President Akufo-Addo interacting with Davis Nard Korboe (2nd right), Chiarman, National Farmers and Fishermen Award Winners with some executives with them
PRESIDENT NANA Addo Dankwa Akufo-Addo has called on farmers to maximise their potential to reap the full benefits of the industry.
He said farmers in neighbouring Ivory Coast were making more money from agriculture than their Ghanaian counterparts hence the need for stakeholders in the agriculture sector to do more to take advantage of government initiatives.
“You constitute one of the most important parts of the Ghanaian economy; next door, our neighbour, friend and competitor gains on the average US$16 billion dollars from its agriculture, eight times more than ours,” he told members of the National Farmers and Fishermen Award Winners Association (NFFAWAG) when they called him at the Jubilee House, yesterday.
The President said “you are the only people who can fill the gap and bring us from that two billion to the 16 billion.”
He considered the meeting with the farmers an important one. “Your concerns are very much my concerns and that is why it is important for me to have this opportunity to talk to you on a regular basis,” he said.
The President therefore noted that “the yearly visit is really not enough. We should be talking at least twice a year so that in real time, we can address some of the problems,” adding, “God willing if the four more for Nana works, we will have a new timetable and a schedule for our meetings.”

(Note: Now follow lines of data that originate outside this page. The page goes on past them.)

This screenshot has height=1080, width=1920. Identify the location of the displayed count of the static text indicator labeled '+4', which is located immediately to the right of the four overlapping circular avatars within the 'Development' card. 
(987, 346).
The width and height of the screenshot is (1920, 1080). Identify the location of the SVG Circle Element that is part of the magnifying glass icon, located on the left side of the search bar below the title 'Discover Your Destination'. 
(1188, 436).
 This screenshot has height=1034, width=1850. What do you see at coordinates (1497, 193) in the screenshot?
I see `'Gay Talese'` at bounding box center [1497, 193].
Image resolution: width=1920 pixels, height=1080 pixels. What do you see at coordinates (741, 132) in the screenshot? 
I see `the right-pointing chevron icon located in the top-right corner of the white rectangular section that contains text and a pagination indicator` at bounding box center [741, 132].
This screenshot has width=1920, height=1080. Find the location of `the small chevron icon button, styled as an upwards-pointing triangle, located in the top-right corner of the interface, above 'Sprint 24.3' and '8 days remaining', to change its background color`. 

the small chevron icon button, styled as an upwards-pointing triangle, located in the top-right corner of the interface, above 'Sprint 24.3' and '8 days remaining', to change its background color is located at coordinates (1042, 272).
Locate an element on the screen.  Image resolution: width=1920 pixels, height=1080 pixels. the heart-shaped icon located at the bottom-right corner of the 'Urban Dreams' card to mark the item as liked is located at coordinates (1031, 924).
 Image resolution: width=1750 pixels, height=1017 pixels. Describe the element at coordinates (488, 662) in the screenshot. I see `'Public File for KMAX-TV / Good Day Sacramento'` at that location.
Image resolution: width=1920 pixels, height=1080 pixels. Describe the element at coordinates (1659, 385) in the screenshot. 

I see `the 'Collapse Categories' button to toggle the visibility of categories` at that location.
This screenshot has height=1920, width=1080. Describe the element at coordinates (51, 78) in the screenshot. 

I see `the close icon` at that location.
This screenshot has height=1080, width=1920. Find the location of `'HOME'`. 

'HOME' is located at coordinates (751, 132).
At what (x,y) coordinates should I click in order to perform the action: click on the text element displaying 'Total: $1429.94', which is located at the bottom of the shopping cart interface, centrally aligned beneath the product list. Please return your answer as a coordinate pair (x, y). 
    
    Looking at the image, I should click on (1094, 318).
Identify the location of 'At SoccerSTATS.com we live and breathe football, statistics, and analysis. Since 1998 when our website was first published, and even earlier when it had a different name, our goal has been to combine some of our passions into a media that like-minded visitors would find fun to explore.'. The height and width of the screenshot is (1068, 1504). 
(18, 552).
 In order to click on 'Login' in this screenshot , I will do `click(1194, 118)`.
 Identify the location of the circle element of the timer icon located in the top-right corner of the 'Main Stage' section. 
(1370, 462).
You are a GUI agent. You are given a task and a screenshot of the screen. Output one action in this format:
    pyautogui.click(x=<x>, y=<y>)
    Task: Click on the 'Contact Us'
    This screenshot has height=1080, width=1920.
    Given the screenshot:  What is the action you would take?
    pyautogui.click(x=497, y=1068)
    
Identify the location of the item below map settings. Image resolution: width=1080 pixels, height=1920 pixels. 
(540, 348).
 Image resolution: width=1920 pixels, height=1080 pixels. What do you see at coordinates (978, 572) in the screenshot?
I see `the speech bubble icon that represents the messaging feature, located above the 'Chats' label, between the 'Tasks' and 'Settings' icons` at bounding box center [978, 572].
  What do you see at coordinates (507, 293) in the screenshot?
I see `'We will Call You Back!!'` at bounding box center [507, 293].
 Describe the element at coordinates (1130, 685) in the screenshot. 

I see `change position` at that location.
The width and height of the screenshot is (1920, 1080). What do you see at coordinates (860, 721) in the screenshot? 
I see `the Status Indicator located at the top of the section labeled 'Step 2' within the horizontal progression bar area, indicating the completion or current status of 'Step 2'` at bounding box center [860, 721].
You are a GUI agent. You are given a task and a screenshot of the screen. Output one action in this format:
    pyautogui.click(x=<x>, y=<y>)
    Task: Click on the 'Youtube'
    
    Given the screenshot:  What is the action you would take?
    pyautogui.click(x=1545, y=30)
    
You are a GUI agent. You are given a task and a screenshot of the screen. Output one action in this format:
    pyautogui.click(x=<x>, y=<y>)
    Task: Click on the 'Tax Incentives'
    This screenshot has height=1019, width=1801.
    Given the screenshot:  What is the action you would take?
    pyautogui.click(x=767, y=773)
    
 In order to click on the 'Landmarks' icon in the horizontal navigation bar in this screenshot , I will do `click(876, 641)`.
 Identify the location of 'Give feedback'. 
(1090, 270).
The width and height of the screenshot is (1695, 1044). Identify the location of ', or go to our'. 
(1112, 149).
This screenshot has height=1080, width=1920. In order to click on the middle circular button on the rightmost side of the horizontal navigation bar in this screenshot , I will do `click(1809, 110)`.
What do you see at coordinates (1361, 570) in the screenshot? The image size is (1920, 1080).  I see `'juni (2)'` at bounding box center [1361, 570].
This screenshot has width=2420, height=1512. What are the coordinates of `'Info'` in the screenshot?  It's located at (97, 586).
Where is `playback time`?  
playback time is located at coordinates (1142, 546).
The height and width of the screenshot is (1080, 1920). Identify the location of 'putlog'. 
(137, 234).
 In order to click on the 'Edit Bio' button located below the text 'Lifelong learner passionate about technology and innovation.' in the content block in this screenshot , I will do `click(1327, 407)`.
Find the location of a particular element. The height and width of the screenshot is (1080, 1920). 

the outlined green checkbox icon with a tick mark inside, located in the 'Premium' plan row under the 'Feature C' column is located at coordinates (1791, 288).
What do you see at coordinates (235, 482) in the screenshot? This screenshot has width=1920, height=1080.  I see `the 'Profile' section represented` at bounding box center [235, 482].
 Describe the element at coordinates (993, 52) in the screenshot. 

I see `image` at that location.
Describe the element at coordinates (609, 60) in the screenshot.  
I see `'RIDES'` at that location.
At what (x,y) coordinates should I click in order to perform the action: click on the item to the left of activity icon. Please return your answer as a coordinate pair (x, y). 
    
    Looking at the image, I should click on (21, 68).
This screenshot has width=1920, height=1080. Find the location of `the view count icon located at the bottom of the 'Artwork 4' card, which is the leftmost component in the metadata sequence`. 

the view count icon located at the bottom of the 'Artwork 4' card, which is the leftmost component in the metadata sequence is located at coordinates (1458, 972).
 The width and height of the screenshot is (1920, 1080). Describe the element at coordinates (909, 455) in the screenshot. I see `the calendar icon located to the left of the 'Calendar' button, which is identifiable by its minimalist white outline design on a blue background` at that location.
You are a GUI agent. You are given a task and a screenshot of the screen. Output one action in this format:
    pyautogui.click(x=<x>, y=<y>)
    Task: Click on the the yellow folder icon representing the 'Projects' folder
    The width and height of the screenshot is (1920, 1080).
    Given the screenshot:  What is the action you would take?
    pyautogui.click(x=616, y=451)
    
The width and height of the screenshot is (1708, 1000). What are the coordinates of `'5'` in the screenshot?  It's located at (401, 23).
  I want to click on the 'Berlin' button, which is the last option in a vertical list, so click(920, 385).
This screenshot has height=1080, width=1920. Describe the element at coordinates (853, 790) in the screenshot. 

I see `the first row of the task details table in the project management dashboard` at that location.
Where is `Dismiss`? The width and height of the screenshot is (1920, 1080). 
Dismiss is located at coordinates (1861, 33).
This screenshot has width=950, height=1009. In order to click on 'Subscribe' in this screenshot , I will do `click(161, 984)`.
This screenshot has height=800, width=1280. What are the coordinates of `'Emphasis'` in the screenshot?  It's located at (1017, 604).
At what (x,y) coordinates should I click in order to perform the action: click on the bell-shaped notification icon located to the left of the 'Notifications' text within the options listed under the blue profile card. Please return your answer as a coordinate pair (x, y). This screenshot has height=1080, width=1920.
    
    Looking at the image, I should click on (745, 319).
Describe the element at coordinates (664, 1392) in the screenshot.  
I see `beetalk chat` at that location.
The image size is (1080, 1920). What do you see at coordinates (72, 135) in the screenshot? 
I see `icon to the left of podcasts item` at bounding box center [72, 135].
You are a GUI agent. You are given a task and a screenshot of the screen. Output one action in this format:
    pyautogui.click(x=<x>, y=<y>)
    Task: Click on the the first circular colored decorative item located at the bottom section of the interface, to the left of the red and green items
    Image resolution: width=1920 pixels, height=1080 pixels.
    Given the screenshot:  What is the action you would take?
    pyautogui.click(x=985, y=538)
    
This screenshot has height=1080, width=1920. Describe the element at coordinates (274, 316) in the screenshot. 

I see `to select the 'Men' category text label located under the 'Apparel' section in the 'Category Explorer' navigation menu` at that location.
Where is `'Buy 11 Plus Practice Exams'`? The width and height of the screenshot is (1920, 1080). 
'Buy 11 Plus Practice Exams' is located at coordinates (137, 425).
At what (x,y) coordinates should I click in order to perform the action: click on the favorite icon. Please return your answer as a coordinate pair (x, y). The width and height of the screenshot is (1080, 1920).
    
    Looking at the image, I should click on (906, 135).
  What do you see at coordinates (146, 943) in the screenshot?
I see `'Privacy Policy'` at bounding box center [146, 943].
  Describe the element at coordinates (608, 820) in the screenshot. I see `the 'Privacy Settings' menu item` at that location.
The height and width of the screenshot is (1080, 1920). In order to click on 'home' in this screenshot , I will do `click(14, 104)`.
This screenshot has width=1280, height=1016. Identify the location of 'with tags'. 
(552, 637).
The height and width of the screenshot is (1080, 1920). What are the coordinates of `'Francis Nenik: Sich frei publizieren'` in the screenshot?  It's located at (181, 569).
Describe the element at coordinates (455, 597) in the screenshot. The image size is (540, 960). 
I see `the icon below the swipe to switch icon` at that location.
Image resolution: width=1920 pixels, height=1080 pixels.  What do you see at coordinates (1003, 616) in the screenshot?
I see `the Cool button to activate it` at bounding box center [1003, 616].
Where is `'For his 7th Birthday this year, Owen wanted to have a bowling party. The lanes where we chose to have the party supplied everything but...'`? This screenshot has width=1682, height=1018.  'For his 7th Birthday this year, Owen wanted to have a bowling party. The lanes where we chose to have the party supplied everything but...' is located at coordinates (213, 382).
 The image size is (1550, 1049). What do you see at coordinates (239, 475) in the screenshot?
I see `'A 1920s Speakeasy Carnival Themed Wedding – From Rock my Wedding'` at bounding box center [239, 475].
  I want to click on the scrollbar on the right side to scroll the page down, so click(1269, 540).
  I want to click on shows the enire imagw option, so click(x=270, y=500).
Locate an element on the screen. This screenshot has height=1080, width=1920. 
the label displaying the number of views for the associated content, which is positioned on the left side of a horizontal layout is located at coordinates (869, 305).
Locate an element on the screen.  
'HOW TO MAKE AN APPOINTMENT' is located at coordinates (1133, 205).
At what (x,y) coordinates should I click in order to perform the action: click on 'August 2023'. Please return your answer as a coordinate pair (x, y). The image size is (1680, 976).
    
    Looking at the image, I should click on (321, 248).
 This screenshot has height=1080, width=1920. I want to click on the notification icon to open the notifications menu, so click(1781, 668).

On his part, National Chairman of the NFFAWAG, Davies Korboe, showed appreciation to the President for keeping faith with farmers and engaging them to move agriculture to a higher level.
He listed some challenges that members of NFFAWAG were facing, including how to improve the mechanization of agriculture, the shortfall in financing the agric sector, marketing, pricing and price stability of their produce, quality standards as well as pest control challenges. Other challenges he enumerated included access to loans by rice value chain actors, lack of storage facilities in rice growing communities and poultry farming challenges, among others.
Korboe urged the President and his administration to give such concerns immediate attention.
To that, President Akufo-Addo noted, “the Agribusiness community has a great potential for the rapid development of our country and anybody who is serious about governance in Ghana has to pay a great deal of attention to your concerns so that we can all grow together.”